1 28oz can diced tomatoes
1 can tomato paste (maybe two if you like your chili thicker)

finely grated cheddar cheese (the amount is up to you)

This recipe doubles nicely if you’re making it for large groups. But do check seasonings for taste, I have found for larger batches, you need to add additional salt, and chili. But I don't double the cocoa powder. I add an additional 1/2tsp.

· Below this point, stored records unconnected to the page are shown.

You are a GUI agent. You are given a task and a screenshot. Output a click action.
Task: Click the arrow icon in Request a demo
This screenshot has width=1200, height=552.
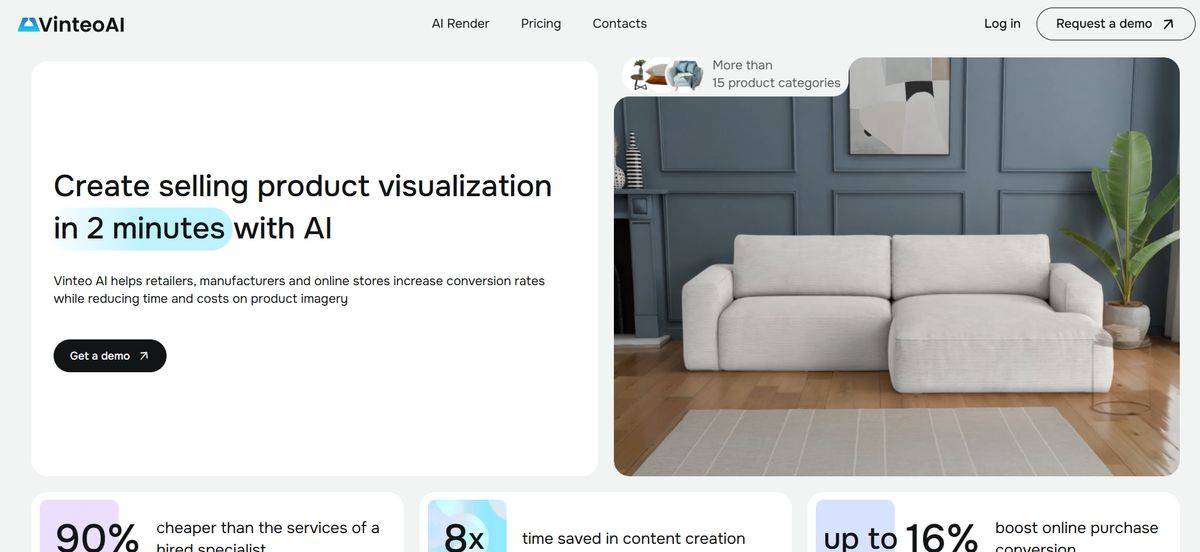pyautogui.click(x=1168, y=24)
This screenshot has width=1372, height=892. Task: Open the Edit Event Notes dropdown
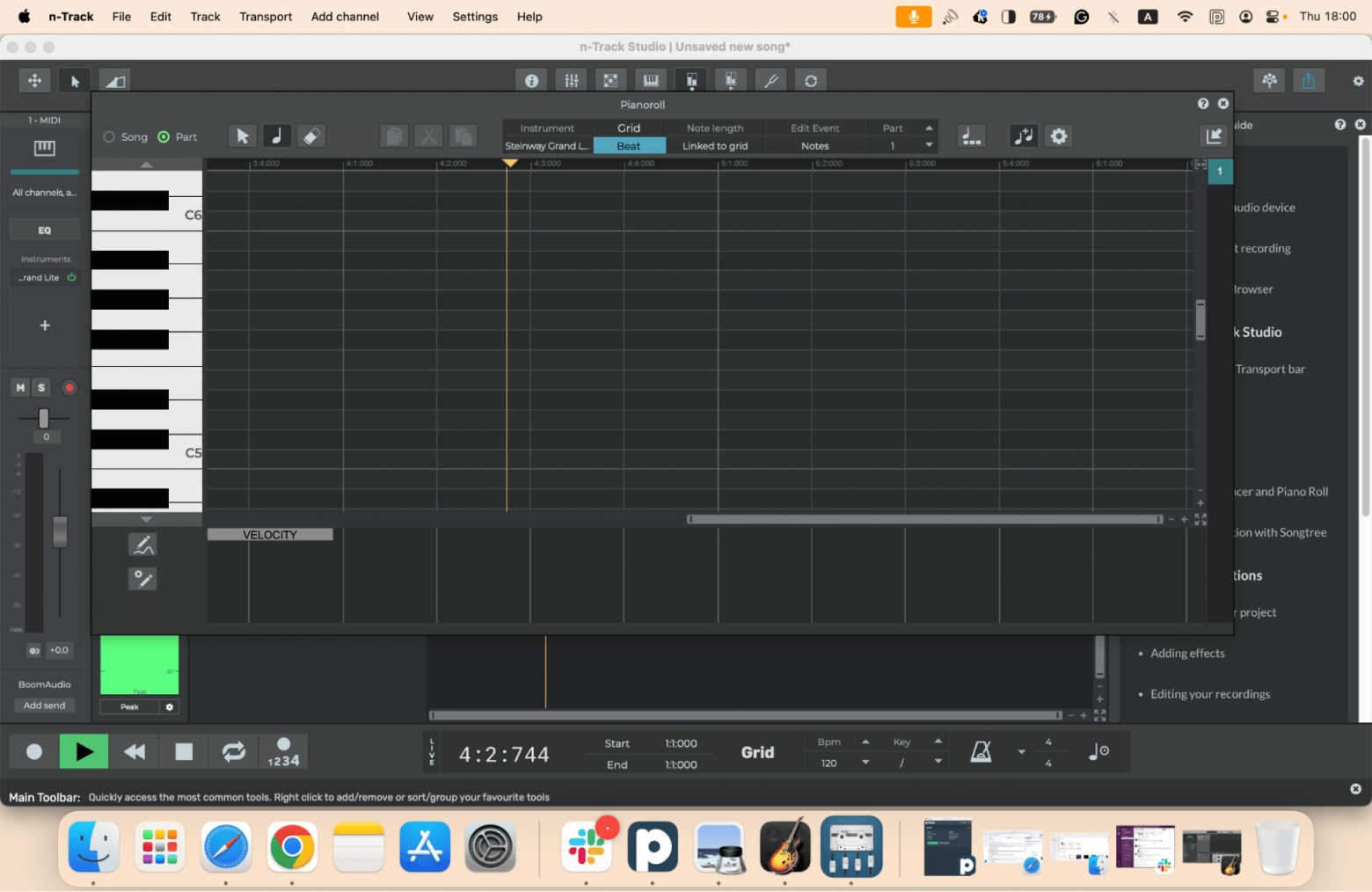click(x=814, y=146)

1. Cook meat, onions and garlic until fully cooked on a low-medium heat. (Cook the meat but do not brown it.) Drain off fat as necessary. Move to a slow cooker.
2. Add the cinnamon, all spice, mustard, cocoa, cumin, salt, chili and ground cloves. Stir to incorporate.
3. Add can of tomatoes, tomato paste, other vegetables and bay leaves to the slow cooker. Mix thoroughly and cover.
4. Simmer for 8 hours in slow cooker or at least 2 hours on a stove top.
5. Serve with rice as I have done here or if you're more traditional, over spaghetti. Top with finely grated cheddar.


Timeless Gourmet said...

Thanks for the comment - and wishing you a most tasty next birthday!
I'm in on this chili - I make chili every week for a good four months out of the year, but have never made Cincinnati style! Looks great, and I'll give it a go.

Hungry Gal said...

@ timeless gourmet

Thanks for posting...

Hope you let me know how it turns out!

Gloria Chadwick said...

Your chili sounds good. Thanks for entering the chili cook-off. :)

Sophie said...

This sounds like a hearty chili, it sounds delicious, I like the photo with all the spices :). I'd love to feature this recipe on our blog, please let me know if you're interested :).

Have a great weekend!
Sophie, Key Ingredient Chief Blogger

Mike said...

I am so tired of my current chili recipe...yours looks great! I love the spice list. It looks like I have just added something else to my "to do" list!